Researchers claim the most realistic robotic implementation of human walking dynamics, which may ultimately allow human-like versatility and performance.

ATRIAS walking robot is put through its paces (courtesy of Oregon State University)

The system is based on a concept called 'spring-mass' walking that was theorised less than a decade ago, and combines passive dynamics of a mechanical system with computer control. It provides the ability to blindly react to rough terrain, maintain balance, retain an efficiency of motion and essentially walk like humans do.

The findings on spring-mass walking have been reported for the first time in IEEE Transactions on Robotics, by engineers from Oregon State University (OSU) and Germany. Their work is supported by the US National Science Foundation, the Defense Advanced Research Projects Agency (DARPA) and the Human Frontier Science Program.

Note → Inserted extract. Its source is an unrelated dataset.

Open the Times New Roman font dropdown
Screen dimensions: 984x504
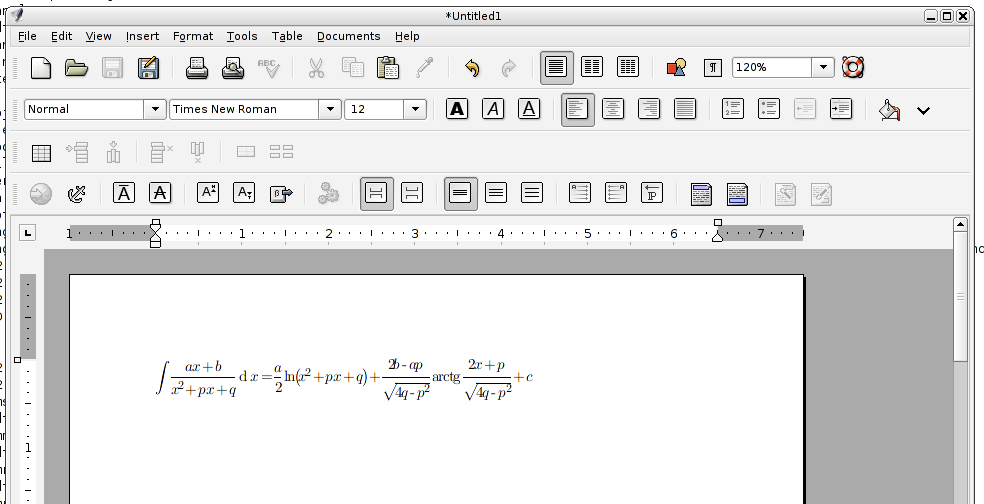coord(330,109)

The technologies developed at OSU have evolved from intense studies of both human and animal walking and running, to learn how animals achieve a fluidity of motion with a high degree of energy efficiency. Animals combine a sensory input from nerves, vision, muscles and tendons to create locomotion that researchers have now translated into a working robotic system.

The system is also efficient. Studies done with their ATRIAS robot model, which incorporates the spring-mass theory, showed that it’s three times more energy-efficient than any other human-sized bipedal robots.

“I’m confident that this is the future of legged robotic locomotion,” says Jonathan Hurst, an OSU professor of mechanical engineering and director of the Dynamic Robotics Laboratory in the OSU College of Engineering.

“We’ve basically demonstrated the fundamental science of how humans walk. Other robotic approaches may have legs and motion, but don’t really capture the underlying physics. We’re convinced this is the approach on which the most successful legged robots will work. It retains the substance and science of legged animal locomotion, and animals demonstrate performance that far exceeds any other approach we’ve seen. This is the way to go.”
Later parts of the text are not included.